C’est que le Service de police de la Ville de Québec (SPVQ) est pressé d’acquérir des caméras de vidéo-surveillance pour espionner d’éventuelles manifestations contre le Sommet du G7 devant se tenir dans Charlevoix, au mois de juin suivant.
Combien de caméras? De quel type? À quels endroits seront-elles implantées? Toutes ces informations sont gardées secrètes.
J’écris donc au SPVQ pour lui demander de se conformer aux Règles d’utilisation de la vidéo-surveillance avec enregistrement dans les lieux publics par les organismes publics de la Commission d’accès à l’information. Ces Règles mentionnent notamment que « le public visé par cette surveillance doit être informé par tout avis approprié », lesquels doivent « être placés à des endroits visibles, à une distance raisonnable du lieu surveillé ».
Les manifs, et surtout le délire paranoïaque sur la casse, n’étaient qu’un vulgaire prétexte : le SPVQ a gardé en place les « dizaines » de caméras de vidéo-surveillance, opérationnelles 24 heures sur 24, bien après que le G7 soit allé se faire voir ailleurs.
Son porte-parole déclare qu’elles pourraient filmer des événements comme le Festival d’été, le Carnaval ou le Grand Prix cycliste, en plus d’être utiles à « certaines enquêtes ». Le jackpot, quoi.
Le public a droit à la vidéo-surveillance, mais pas aux avis l’informant qu’il est filmé.
Combien de caméras? De quel type? À quels endroits seront-elles implantées? Toutes ces informations sont gardées secrètes.
Alors, le 28 mars 2019, je porte plainte à la Section de surveillance de la Commission d’accès à l’information contre un SPVQ qui se contrefout visiblement des règles. La Section de surveillance a notamment pour fonctions d’enquêter sur le respect de la Loi sur l’accès aux documents des organismes publics et sur la protection des renseignements personnels.
Et quand on parle de vidéo-surveillance, la protection des renseignements personnels soulève de toute évidence une foule d’enjeux.
Et ensuite? Rien. Il se passe que dalle. La Section de surveillance de la Commission d’accès à l’information me garde dans le noir le plus complet concernant le suivi de ma plainte.
Une commission qui porte mal son nom
Comme ma patience a des limites, je décide de prendre les devants et j’adresse une demande d’accès à l’information à la Commission d’accès à l’information. Question de savoir ce qui se passe avec ma plainte. Nous sommes alors le 16 décembre 2022.
Il faut savoir que la Commission d’accès à l’information est un organisme public lui-même soumis à la Loi sur l’accès. Et qui, malheureusement, est loin d’être exemplaire en matière de transparence. La preuve : j’essuie un refus.
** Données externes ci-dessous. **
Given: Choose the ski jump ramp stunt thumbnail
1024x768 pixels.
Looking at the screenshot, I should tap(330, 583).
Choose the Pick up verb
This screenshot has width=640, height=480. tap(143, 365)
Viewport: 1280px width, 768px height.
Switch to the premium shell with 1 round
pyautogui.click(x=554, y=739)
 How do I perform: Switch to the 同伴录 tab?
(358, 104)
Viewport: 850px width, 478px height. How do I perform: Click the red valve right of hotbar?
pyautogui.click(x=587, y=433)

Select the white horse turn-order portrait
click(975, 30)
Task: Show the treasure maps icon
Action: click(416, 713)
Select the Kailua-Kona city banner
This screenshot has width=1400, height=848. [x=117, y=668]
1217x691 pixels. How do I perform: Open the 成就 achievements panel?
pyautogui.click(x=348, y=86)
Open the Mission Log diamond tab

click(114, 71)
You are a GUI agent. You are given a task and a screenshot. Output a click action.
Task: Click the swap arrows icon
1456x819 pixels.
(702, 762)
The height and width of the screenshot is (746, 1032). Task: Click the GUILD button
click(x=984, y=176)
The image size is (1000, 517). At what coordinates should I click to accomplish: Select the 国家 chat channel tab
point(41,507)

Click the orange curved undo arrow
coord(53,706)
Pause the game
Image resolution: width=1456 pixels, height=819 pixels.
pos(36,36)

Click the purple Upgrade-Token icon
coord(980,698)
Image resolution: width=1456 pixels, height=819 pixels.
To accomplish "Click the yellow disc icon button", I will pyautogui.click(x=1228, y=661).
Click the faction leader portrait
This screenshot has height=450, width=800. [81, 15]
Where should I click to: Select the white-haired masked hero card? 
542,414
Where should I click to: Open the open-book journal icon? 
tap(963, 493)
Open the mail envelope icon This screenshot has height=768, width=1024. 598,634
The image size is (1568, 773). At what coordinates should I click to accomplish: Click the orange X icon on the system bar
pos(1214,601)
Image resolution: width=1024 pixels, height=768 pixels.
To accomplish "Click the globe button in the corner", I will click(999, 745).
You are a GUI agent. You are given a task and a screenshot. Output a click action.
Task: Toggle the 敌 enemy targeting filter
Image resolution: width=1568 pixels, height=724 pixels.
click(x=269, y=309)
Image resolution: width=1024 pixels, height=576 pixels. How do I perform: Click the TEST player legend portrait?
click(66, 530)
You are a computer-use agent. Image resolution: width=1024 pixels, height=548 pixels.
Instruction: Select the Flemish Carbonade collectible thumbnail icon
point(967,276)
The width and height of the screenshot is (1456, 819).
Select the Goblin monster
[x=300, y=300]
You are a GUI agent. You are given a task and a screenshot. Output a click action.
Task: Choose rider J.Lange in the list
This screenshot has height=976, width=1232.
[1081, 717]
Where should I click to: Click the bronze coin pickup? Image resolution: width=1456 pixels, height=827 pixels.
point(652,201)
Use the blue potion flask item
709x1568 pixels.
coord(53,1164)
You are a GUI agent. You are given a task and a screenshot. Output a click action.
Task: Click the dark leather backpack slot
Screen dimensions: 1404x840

Comme la Section de surveillance de la Commission d’accès à l’information ne veut rien me donner, je me tourne vers la Section juridictionnelle de la Commission d’accès à l’information. Il s’agit ici d’un tribunal administratif ayant notamment le pouvoir de réviser les décisions d’organismes publics en matière d’accès à l’information.
La Commission d’accès à l’information est loin d’être exemplaire en matière de transparence.
Le traitement de ma demande d’accès a été plutôt laborieux. En tout et pour tout, la Commission a rendu pas moins de cinq décisions différentes à l’égard de ma demande d’accès, les motifs de refus évoluant d’une fois à l’autre. Comme si l’organisme ne savait trop sur quel pied danser. Pas fort.
À force d’insistance, j’obtiens finalement une version lourdement caviardée du rapport d’enquête de la Section de surveillance sur ma plainte initiale. Le document permet surtout d’apprendre les démarches d’enquête menées dans le dossier.
Fermer les yeux en fermant le dossier
Mais ce n’est pas tout : la Section de surveillance finit aussi par se décider à me revenir sur la plainte en question contre le SPVQ et ses caméras. Nous sommes alors le 13 novembre 2024, soit deux jours avant une convocation devant la Section juridictionnelle dans mon dossier en révision m’opposant à la Commission d’accès à l’information. Un pur hasard, j’imagine.
Ainsi, cinq ans et demi après que j’aie dénoncé le SPVQ, la Section de surveillance m’informe qu’elle ferme le dossier, et ce, sans même se prononcer sur ma plainte. Incroyable, mais vrai.
Le public a droit à la vidéo-surveillance, mais pas aux avis l’informant qu’il est filmé.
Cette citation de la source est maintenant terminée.